Input records below:
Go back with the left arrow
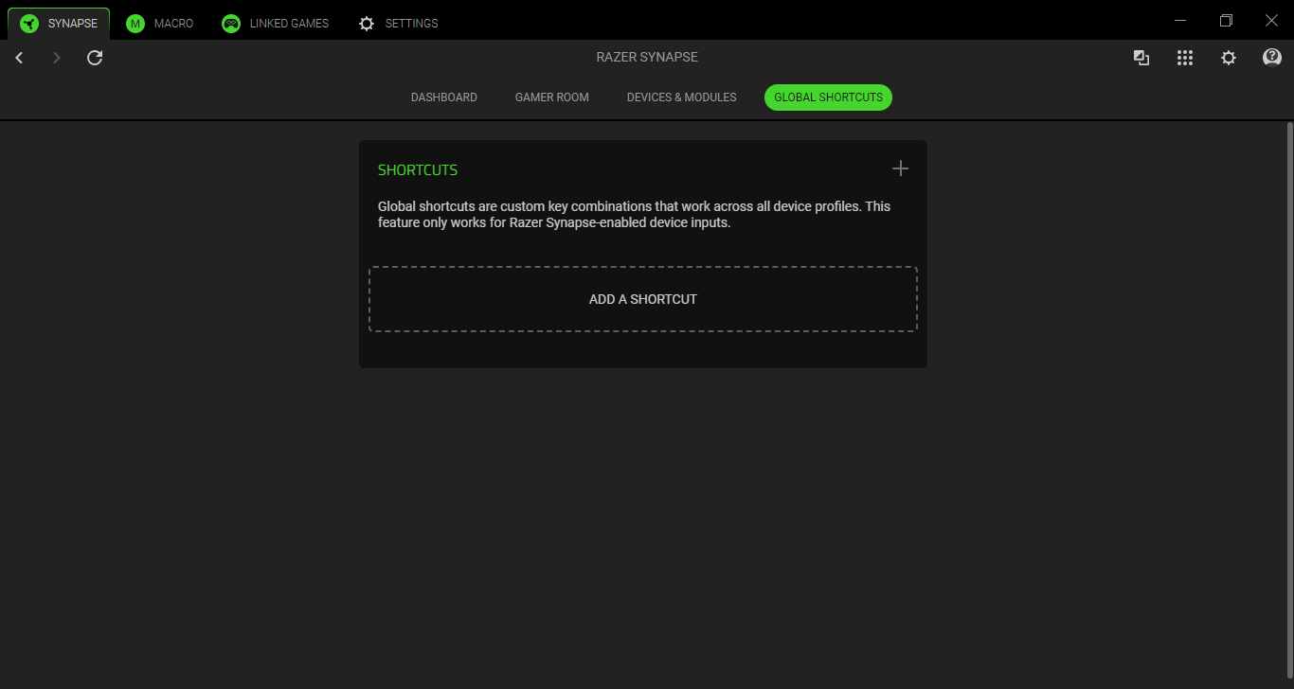The width and height of the screenshot is (1294, 689). 19,58
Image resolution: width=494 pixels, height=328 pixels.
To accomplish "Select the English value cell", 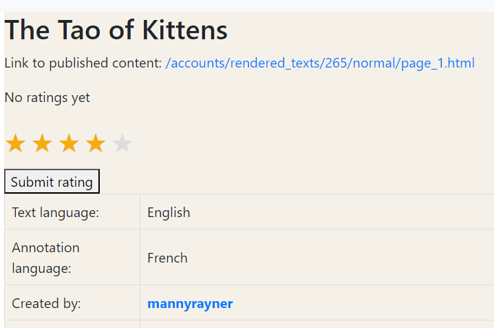I will (x=169, y=212).
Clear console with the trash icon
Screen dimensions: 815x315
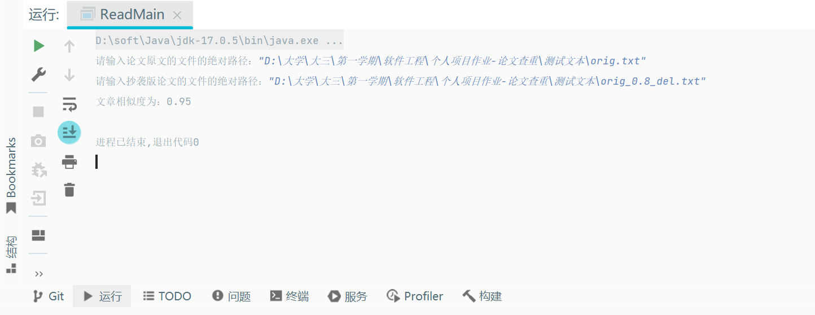[x=69, y=190]
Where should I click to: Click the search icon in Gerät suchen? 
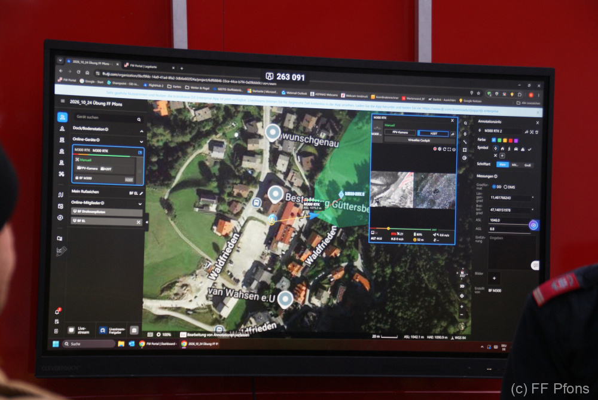point(139,120)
End of Input records.
Give back only the lines from the one that carries "Clear console with the trash icon" through the final line above, both included. Drop all pictures.

Clear console with the trash icon
Screen dimensions: 815x315
[x=69, y=190]
Where should I click to: Click the search icon in Gerät suchen? 
point(139,120)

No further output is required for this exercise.